Records from a data collection
=-=-=

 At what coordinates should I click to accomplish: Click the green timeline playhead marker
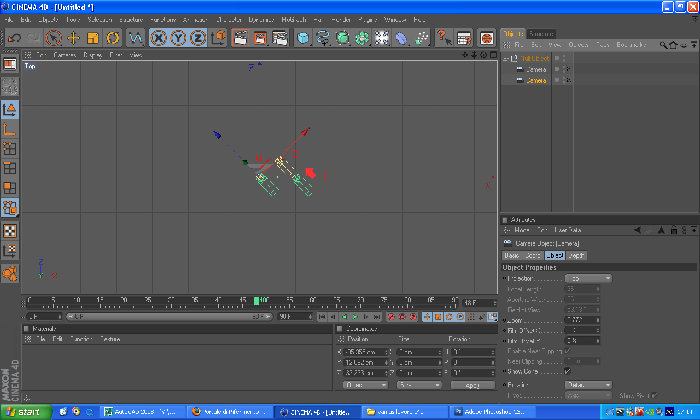(x=257, y=301)
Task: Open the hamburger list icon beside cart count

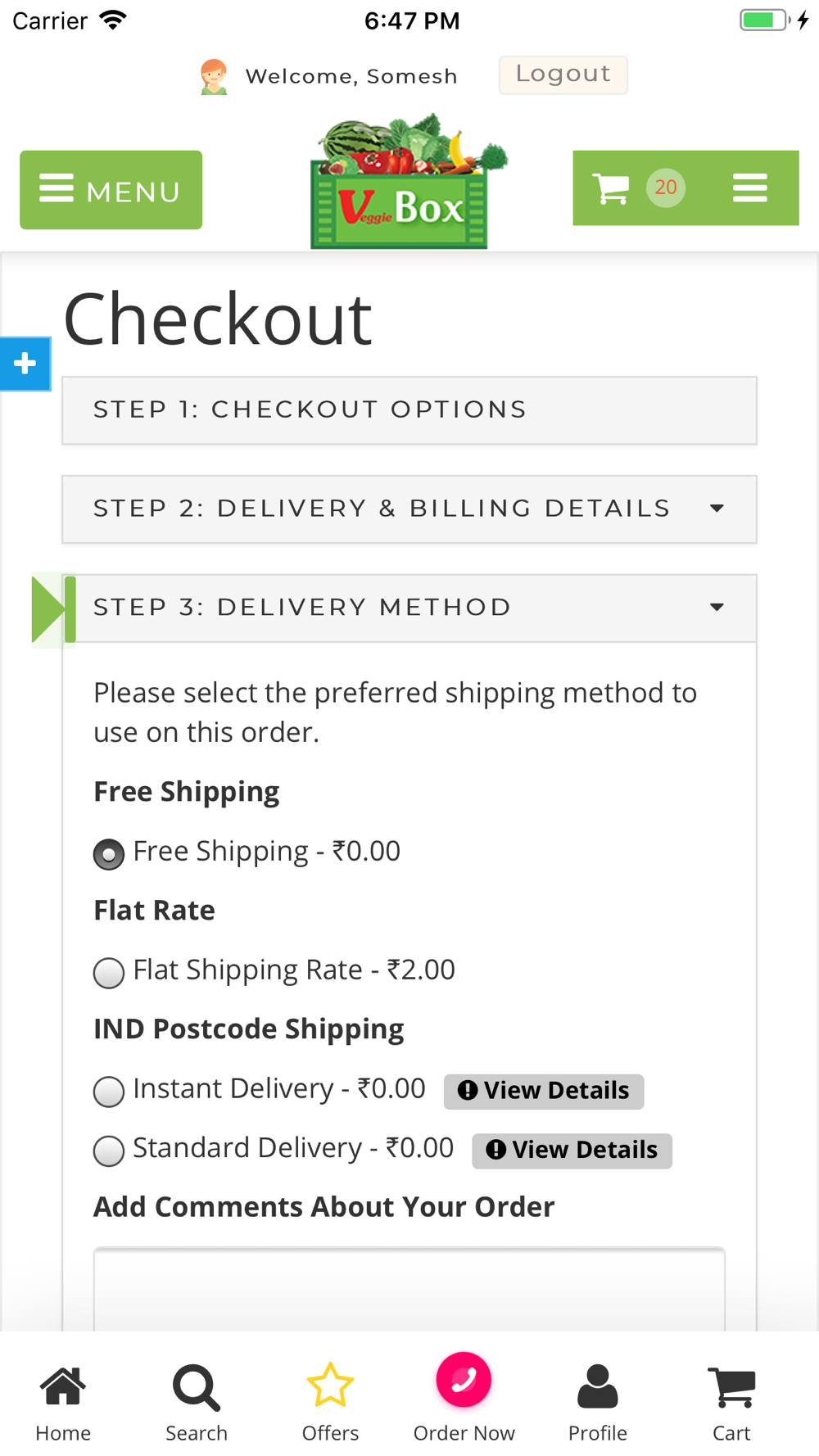Action: (x=749, y=188)
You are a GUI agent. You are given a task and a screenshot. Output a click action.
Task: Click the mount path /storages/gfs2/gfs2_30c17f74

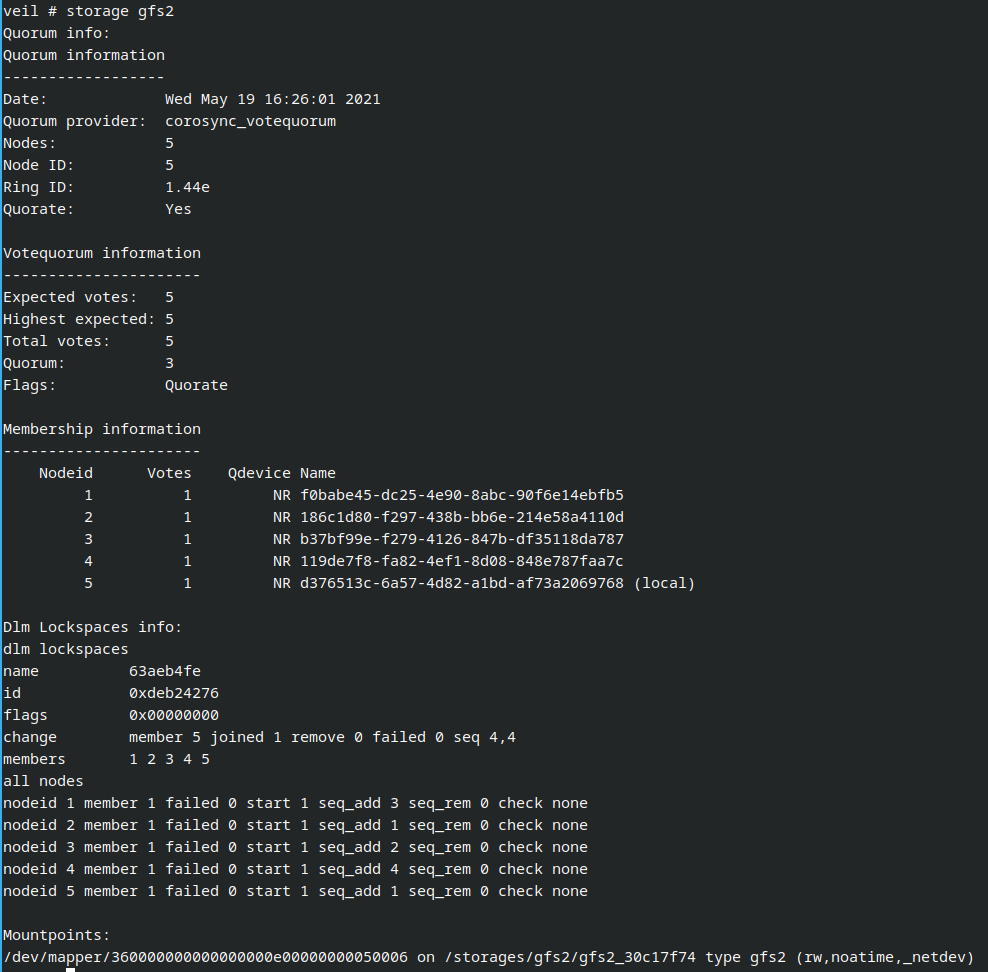coord(570,957)
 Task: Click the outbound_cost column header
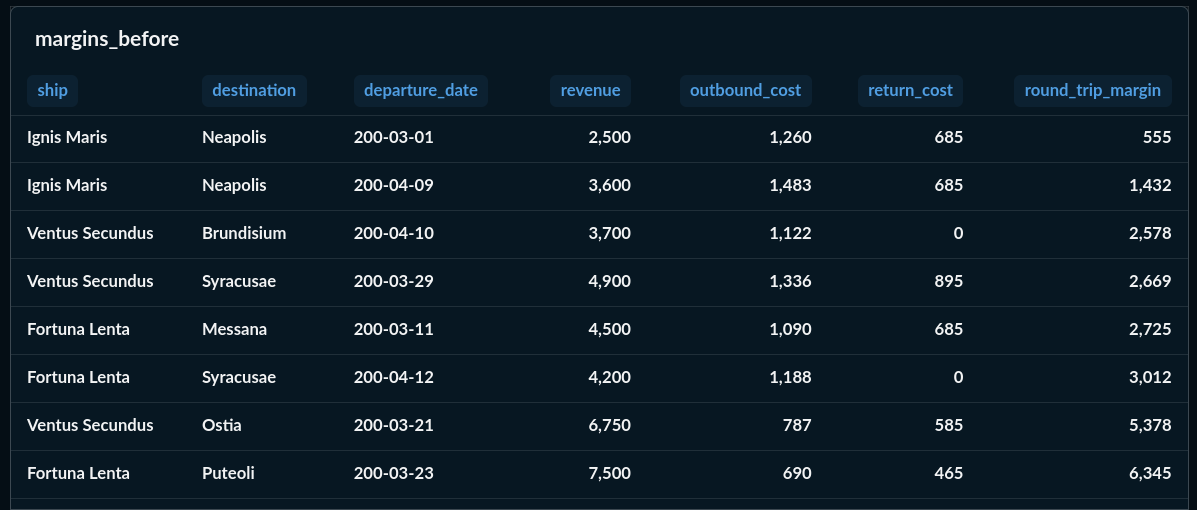click(745, 90)
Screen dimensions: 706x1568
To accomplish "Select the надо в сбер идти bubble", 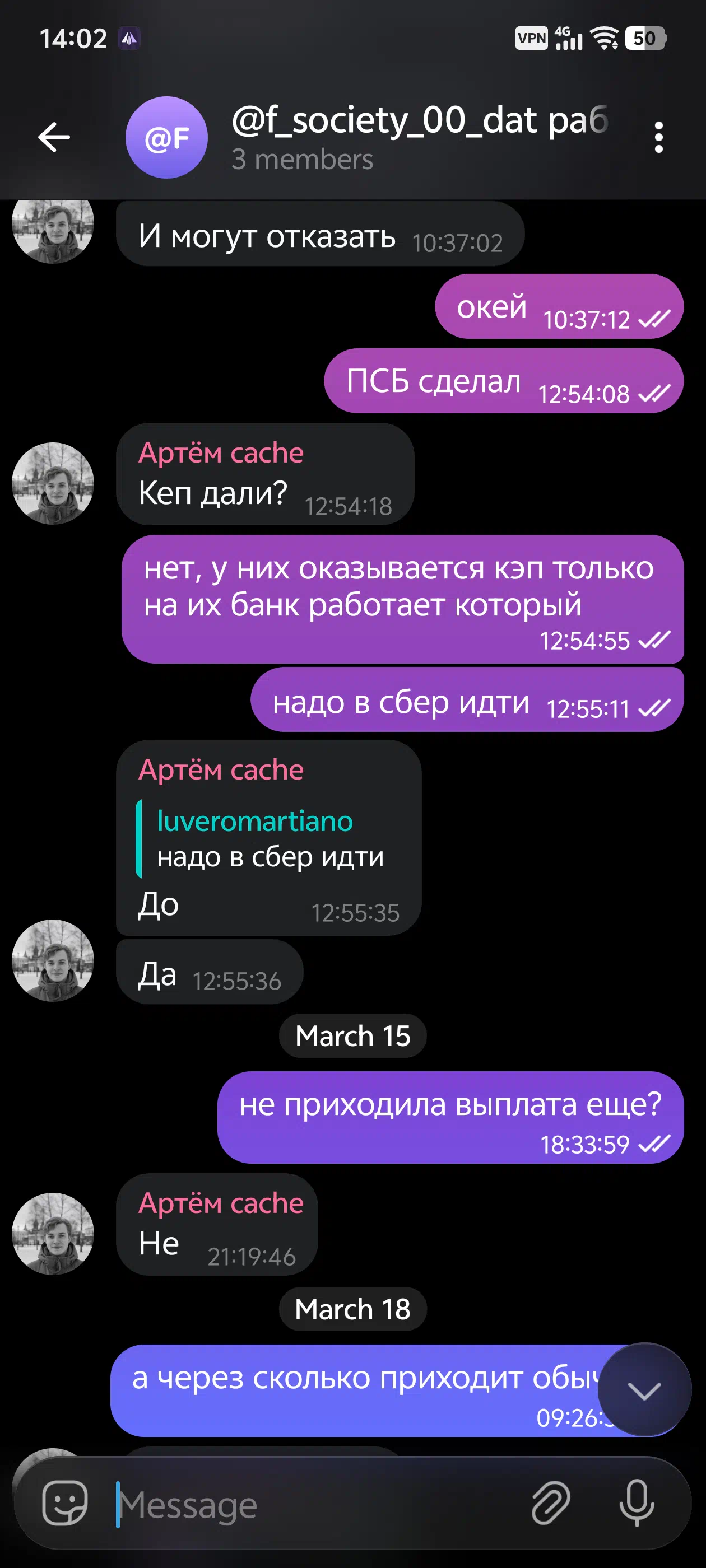I will [467, 700].
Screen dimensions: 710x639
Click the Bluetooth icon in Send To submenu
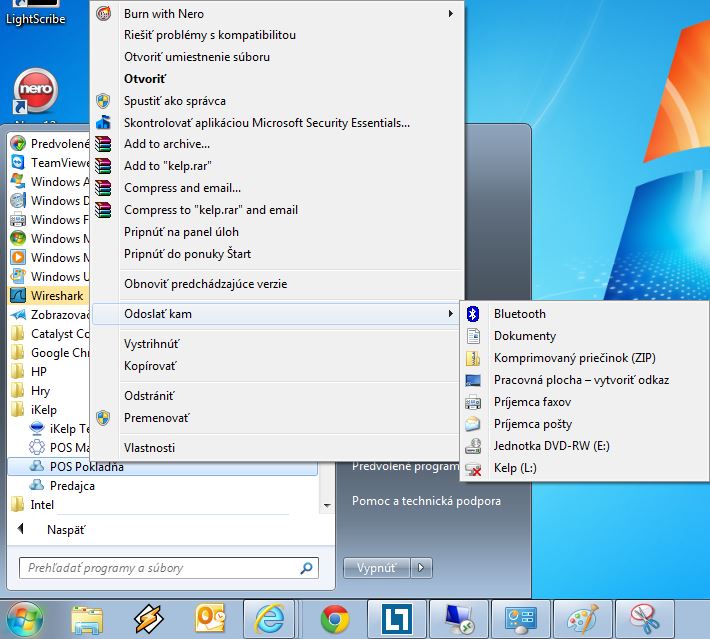click(x=474, y=314)
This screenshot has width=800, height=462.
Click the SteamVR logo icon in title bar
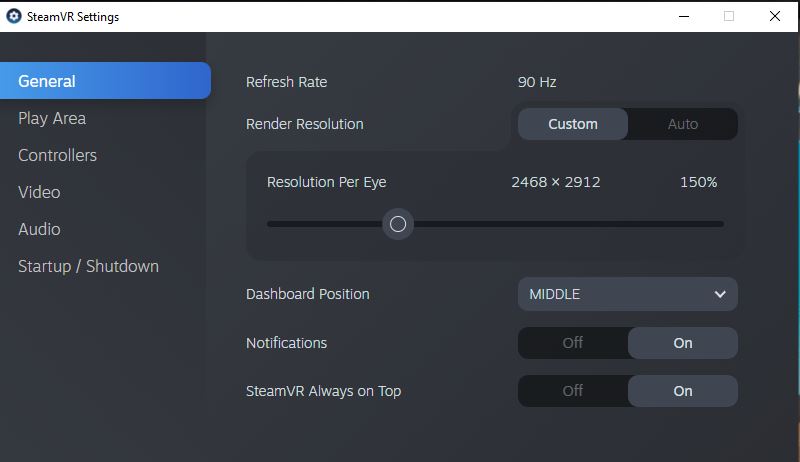14,16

=-=-=

Work order: Show a copy of each line from the data that includes the word "dimensions".

Answer below:
Screen dimensions: 706x1568
Screen dimensions: 710x639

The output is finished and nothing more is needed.